WHAT NEEDS TO BE DONE >> Locate every line in the rows below that contains the word "Collapse", and copy each of those lines.

MATERIALS PROVIDED >>
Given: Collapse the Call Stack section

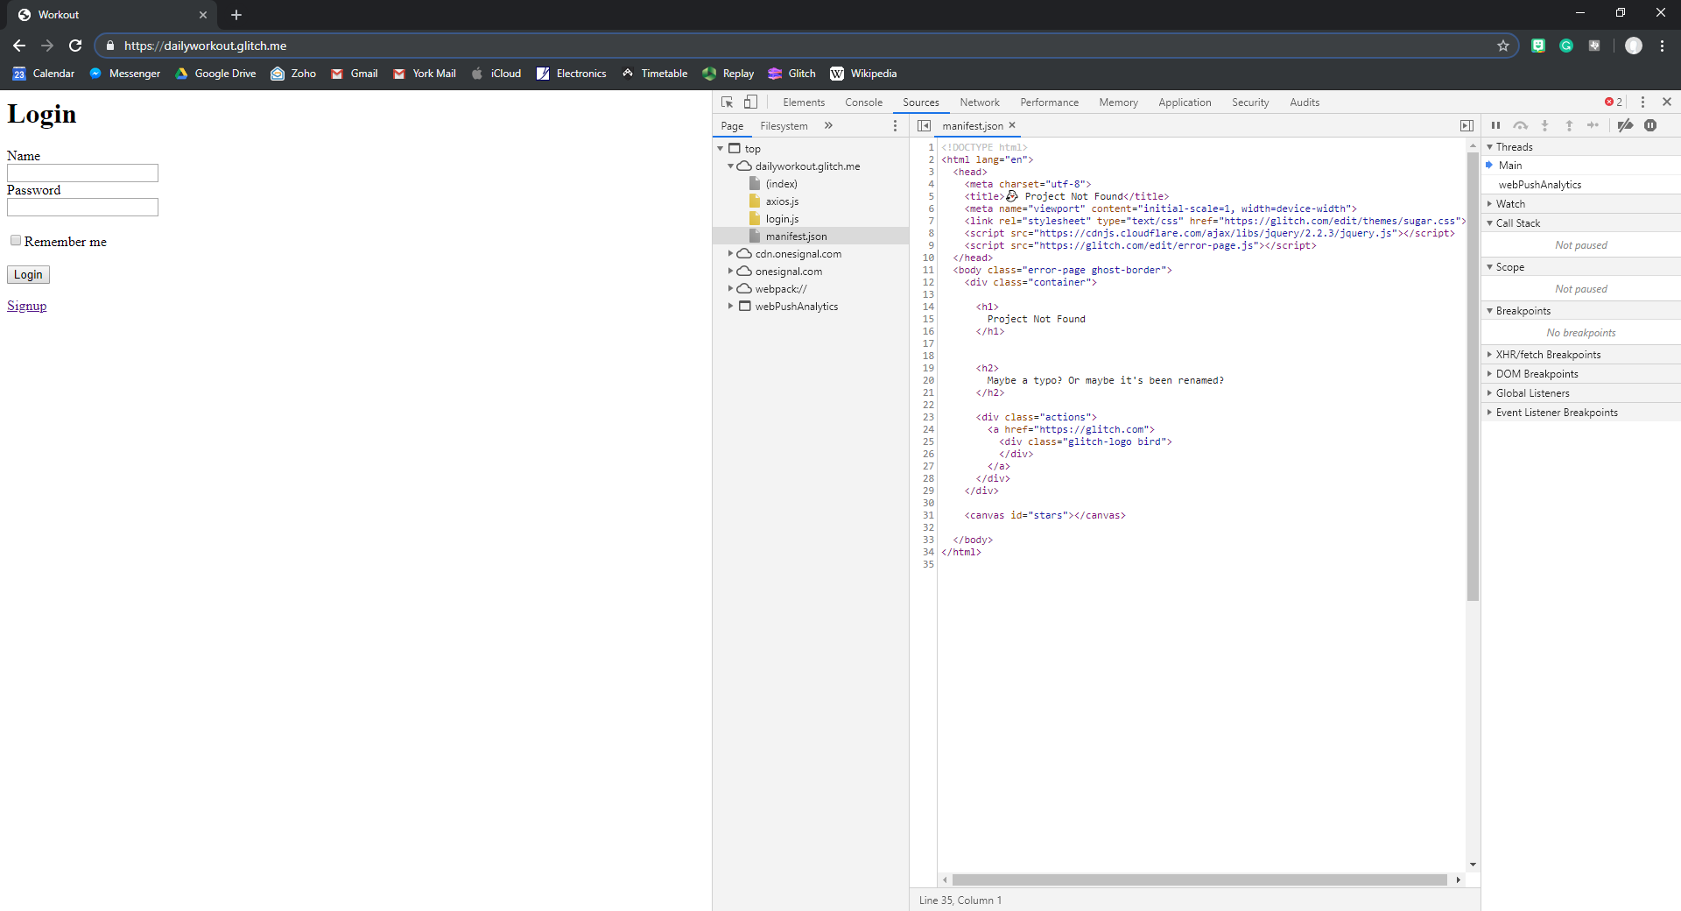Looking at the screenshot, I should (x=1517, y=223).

...

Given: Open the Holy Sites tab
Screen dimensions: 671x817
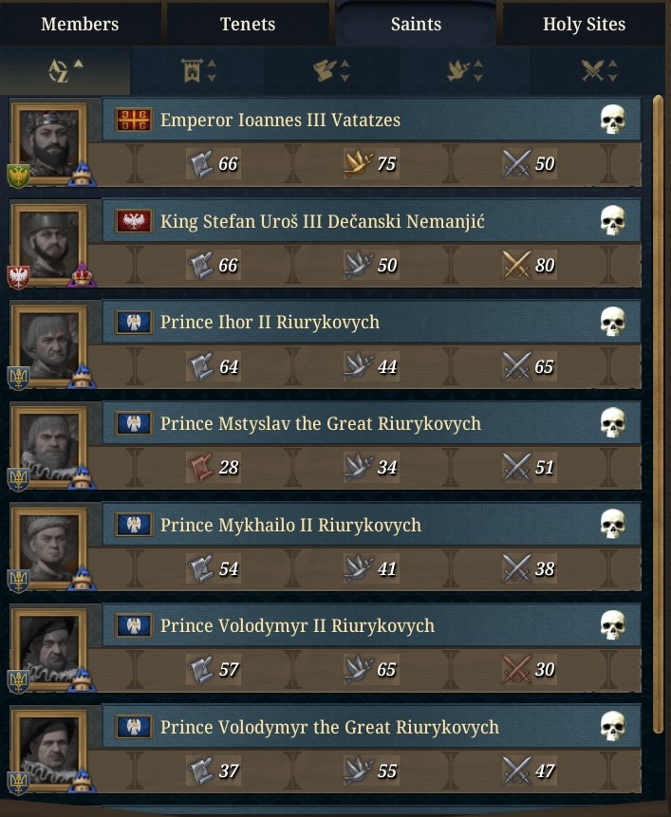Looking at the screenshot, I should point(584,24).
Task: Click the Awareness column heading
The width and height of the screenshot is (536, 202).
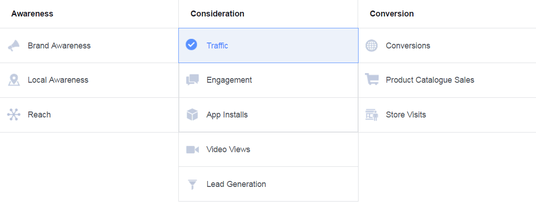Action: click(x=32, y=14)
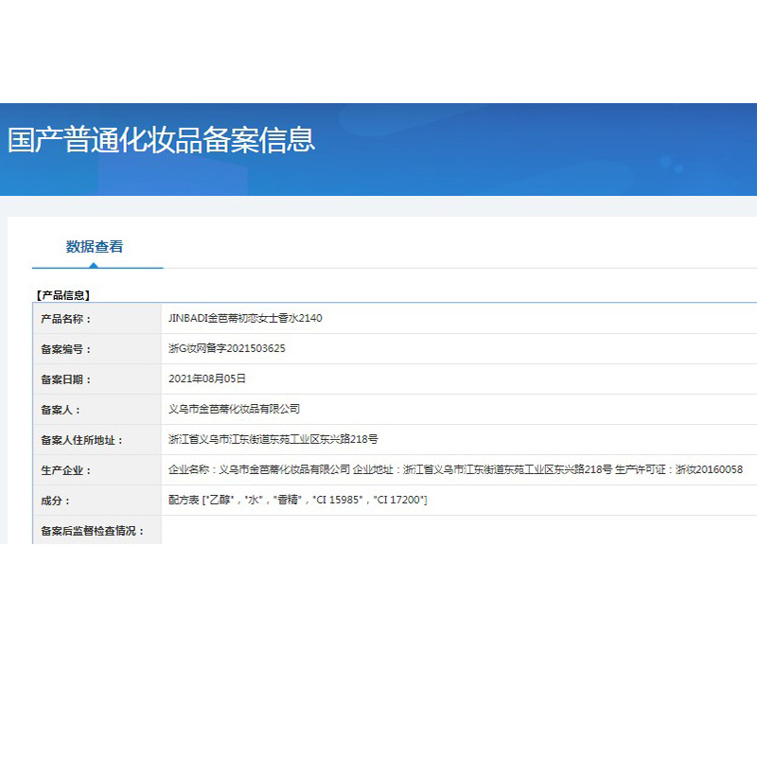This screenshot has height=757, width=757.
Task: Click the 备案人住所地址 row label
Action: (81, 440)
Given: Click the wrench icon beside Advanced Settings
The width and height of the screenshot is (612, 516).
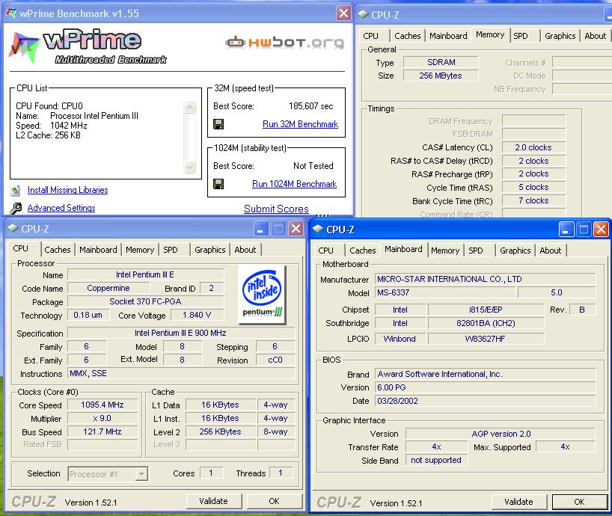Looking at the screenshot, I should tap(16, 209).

---

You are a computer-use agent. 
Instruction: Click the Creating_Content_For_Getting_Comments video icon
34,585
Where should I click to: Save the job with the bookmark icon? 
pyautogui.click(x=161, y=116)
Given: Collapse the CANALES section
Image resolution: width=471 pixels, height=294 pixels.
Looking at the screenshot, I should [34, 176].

WRITTEN ANSWER >>
Given: Collapse the Call Stack section
Given: Collapse the CANALES section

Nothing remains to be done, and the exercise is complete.